Hayes extrajo un mechero, lo encendió junto al borde del viejo documento y lo dejó reducido a cenizas en cuestión de segundos.

—Vamos a ver si os queda claro. —Señaló a Knox—. Eres un atracador a mano armada y asesino. Mal asunto. Ojalá lo hubiera sabido. —Se dirigió a Stone—: Y tú eres Anthony el Carnicero. Por lo menos ese imbécil de alcaide tiene sentido del humor, si bien carece de estilo. Asesino por partida triple. Qué perfección, aunque ese recuento apenas te haga justicia.

Se levantó y cerró el maletín con un clic.

—Creo que eso es todo. Os dejo aquí para que paguéis vuestra deuda con la sociedad. Le he dicho al alcaide que sea especialmente atento con vosotros, ya me entendéis.

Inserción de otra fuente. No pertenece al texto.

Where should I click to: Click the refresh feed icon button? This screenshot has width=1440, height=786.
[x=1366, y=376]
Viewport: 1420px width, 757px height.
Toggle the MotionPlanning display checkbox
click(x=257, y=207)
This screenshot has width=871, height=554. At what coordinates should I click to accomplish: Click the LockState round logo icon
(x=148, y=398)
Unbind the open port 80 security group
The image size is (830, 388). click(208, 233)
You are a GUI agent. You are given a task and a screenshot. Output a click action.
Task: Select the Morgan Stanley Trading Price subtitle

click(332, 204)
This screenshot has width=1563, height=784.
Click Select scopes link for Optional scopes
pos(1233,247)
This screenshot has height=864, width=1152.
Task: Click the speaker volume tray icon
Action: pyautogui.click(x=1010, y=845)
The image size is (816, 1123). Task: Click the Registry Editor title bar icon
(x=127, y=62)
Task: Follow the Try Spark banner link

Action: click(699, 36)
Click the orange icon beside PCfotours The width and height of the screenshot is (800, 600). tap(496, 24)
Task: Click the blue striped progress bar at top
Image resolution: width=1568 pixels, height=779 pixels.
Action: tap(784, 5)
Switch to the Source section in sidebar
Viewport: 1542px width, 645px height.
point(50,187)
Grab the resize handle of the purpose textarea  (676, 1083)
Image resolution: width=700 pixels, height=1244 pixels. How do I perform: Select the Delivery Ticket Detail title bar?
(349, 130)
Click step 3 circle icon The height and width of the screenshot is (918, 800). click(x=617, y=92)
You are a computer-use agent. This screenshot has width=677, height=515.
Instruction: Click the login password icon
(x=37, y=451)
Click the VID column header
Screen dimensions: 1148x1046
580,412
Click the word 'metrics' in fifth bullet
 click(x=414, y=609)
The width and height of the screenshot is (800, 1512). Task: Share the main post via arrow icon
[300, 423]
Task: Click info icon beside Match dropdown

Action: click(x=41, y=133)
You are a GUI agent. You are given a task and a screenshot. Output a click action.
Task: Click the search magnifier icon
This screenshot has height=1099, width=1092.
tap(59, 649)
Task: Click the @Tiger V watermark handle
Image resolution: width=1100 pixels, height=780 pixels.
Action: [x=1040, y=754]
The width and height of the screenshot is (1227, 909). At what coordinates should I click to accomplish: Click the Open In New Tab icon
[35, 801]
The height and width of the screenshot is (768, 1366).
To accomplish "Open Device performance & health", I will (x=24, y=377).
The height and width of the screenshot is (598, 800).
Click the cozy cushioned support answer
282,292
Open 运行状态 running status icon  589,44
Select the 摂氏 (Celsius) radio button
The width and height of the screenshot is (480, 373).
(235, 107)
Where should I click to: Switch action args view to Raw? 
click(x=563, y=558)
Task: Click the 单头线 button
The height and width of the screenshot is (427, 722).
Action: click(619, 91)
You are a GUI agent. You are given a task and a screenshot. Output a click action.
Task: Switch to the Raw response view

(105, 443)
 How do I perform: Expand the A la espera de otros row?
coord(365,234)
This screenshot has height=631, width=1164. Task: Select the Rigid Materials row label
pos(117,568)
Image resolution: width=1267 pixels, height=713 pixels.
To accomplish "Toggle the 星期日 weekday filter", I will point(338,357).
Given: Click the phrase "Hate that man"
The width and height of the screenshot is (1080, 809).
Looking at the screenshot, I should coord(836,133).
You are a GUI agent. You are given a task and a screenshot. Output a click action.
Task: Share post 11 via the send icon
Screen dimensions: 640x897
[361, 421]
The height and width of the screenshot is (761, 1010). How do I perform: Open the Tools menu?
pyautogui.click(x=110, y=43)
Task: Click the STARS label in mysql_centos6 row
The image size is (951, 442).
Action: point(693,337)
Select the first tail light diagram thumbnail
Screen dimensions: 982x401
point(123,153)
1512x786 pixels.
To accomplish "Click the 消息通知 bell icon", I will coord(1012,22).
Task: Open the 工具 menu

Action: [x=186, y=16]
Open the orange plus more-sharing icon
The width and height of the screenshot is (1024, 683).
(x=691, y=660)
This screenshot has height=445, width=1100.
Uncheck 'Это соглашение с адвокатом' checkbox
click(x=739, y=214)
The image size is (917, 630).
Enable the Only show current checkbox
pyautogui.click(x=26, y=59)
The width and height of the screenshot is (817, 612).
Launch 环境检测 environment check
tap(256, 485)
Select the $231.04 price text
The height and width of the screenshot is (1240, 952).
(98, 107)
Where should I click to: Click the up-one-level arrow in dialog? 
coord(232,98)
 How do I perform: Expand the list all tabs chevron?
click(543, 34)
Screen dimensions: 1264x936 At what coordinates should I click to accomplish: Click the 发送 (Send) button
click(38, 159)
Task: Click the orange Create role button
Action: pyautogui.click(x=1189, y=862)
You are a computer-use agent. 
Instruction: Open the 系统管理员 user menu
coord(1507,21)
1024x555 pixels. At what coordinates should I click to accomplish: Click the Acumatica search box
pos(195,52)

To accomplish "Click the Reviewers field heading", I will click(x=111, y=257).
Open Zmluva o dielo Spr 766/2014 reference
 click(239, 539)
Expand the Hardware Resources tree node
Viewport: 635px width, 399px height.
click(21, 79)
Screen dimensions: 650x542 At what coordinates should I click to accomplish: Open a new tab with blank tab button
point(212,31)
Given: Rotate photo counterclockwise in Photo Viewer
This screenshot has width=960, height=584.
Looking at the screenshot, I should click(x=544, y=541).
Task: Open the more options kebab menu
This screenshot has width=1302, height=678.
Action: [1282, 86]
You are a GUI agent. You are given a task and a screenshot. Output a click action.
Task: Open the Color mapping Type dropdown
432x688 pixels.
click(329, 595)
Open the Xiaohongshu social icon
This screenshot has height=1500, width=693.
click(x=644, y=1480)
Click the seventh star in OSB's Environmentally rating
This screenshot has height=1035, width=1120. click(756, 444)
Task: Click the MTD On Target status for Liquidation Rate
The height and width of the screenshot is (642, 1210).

—¡Hayes! —gritó Knox forcejeando con los grilletes—. No se saldrá con la suya. ¡Ni siquiera usted!

Hayes se paró en la puerta.

—Pues lo cierto es que acabo de hacerlo. Oh, un detalle más. Respecto al guardia que se puso en contacto con Marsh de tu parte, yo no esperaría otra vez su ayuda. Rastreamos la llamada hasta el teléfono de su casa. Lo he comentado con el bueno del alcaide, que sin duda sabrá qué hacer con él.

Cerró la puerta suavemente a su espalda.